Throughout 2022, DSO generally fluctuated within a narrow range, reaching 80.02 days by September 30, 2022, before decreasing substantially to 65.56 days at the end of the year. The first half of 2023 saw a modest increase, with DSO at 68.21 days at the end of March, and rising slightly to 76.29 days by June. A declining trend resumed, with DSO decreasing to 66.75 days as of September 30, 2023.

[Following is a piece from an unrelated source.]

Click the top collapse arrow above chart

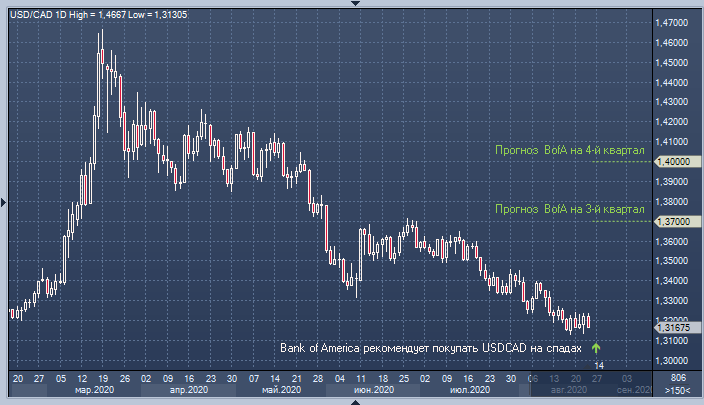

However, a substantial increase is observed towards the end of 2023 and into early 2024, with DSO peaking at 86.73 days on December 31, 2023, and further rising to 88.22 days by March 31, 2024, and continuing upward through June and September 2024, reaching 89.35 days and 86.51 days, respectively. By the end of December 2024, DSO remains elevated at 85.79 days. The upward trend persists into 2025, with DSO reaching 97.38 days by March 31, 2025, and maintaining a high level at 87.86 days by June 2025.

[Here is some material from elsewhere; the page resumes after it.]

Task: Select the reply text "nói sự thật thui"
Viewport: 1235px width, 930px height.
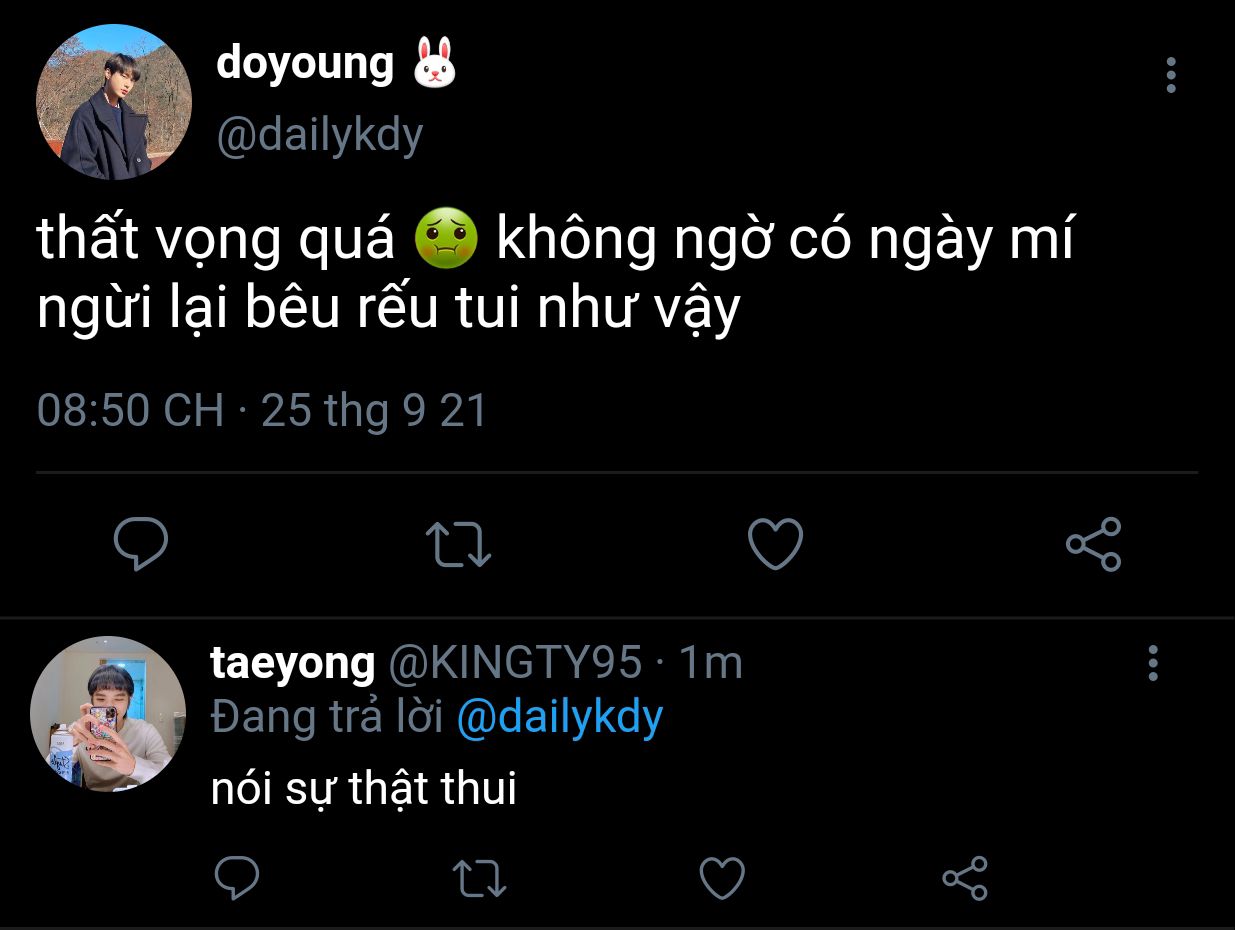Action: pos(364,788)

Overall, the data indicates periods of both improvement and deterioration in the company's receivables collection effectiveness. The recent trend suggests a significant lengthening of the collection period, with DSO approaching and exceeding 86 days, and peaking over 97 days in March 2025. Such increases could imply extended credit terms, challenges in collection processes, or shifts in customer payment behavior, which may impact the company's liquidity and working capital management.